**TASK:**
From the abstract below on proximal PEEK rod extension, list every loading direction in which PSR+PEEK significantly decreased ROM at UIV+1 compared with PSR.

**STUDY TEXT:**
[Start of section]
Biomechanical Effects of Proximal Polyetheretherketone Rod Extension on the Upper Instrumented and Adjacent Levels in a Human Long-Segment Construct: A Cadaveric Model

OBJECTIVE: The high mechanical stress zone at the sudden transition from a rigid to flexible region is involved in proximal junctional kyphosis (PJK) physiopathology. We evaluated the biomechanical performance of polyetheretherketone (PEEK) rods used as a nontraditional long semirigid transition phase from a long-segment metallic rod construct to the nonfused thoracic spine. METHODS: Pure moment range of motion (ROM) tests (7.5 Nm) were performed on 7 cadaveric spine segments followed by compression (200 N). Specimens were tested in the following conditions: (1) intact; (2) T10-pelvis pedicle screws and rods (PSRs); and (3) extending the proximal construct to T6 using PEEK rods (PSR+PEEK). T10–11 rod strain, T9 anterolateral bone strain, and T10 screw bending moments were analyzed. RESULTS: At the upper instrumented vertebra (UIV)+1, PSR+PEEK versus PSR significantly decreased ROM in flexion (115%, p=0.02), extension (104%, p=0.003), left lateral bending (46%, p=0.02), and right lateral bending (63%, p=0.008). Also, at UIV+1, PSR+PEEK versus intact significantly decreased ROM in flexion (111%, p=0.01) and extension (105%, p=0.003). The UIV+1 anterior column bone strain was significantly reduced with PSR+PEEK versus PSR during right lateral bending (p=0.02). Rod strain polarities reversed with PEEK rods in all loading directions except compression. CONCLUSION: Extending a long-segment construct using PEEK rods caused a decrease in adjacent-level hypermobility as a consequence of long-segment immobilization and also redistributed the strain on the UIV and adjacent levels, which might contribute to PJK physiopathology. Further studies are necessary to observe the clinical outcomes of this technique.
[End of section]
**DATA SEGMENT:**
[Start of section]
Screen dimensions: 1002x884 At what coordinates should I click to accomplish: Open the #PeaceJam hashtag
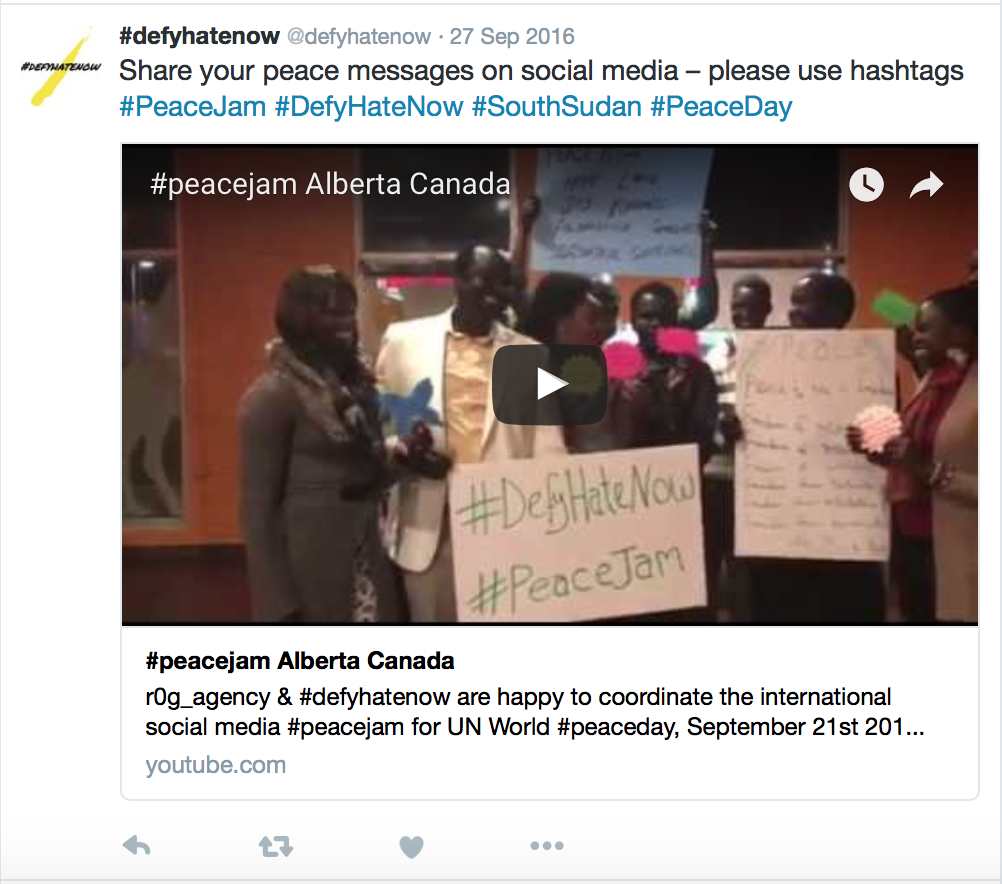point(192,106)
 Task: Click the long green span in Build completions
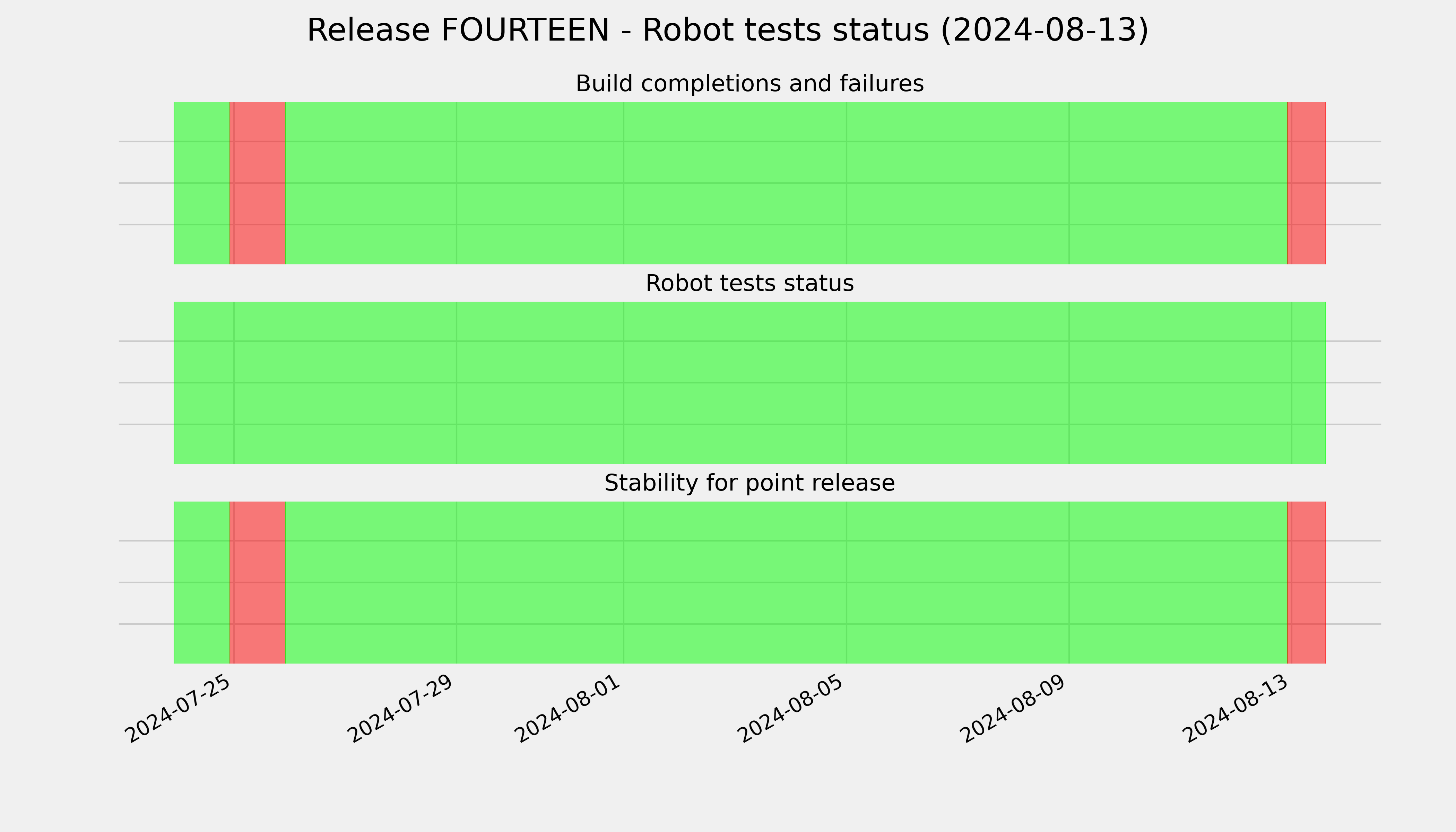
[End of section]
**SOLUTION TO THIS EXERCISE:**
Flexion, extension, left lateral bending, and right lateral bending.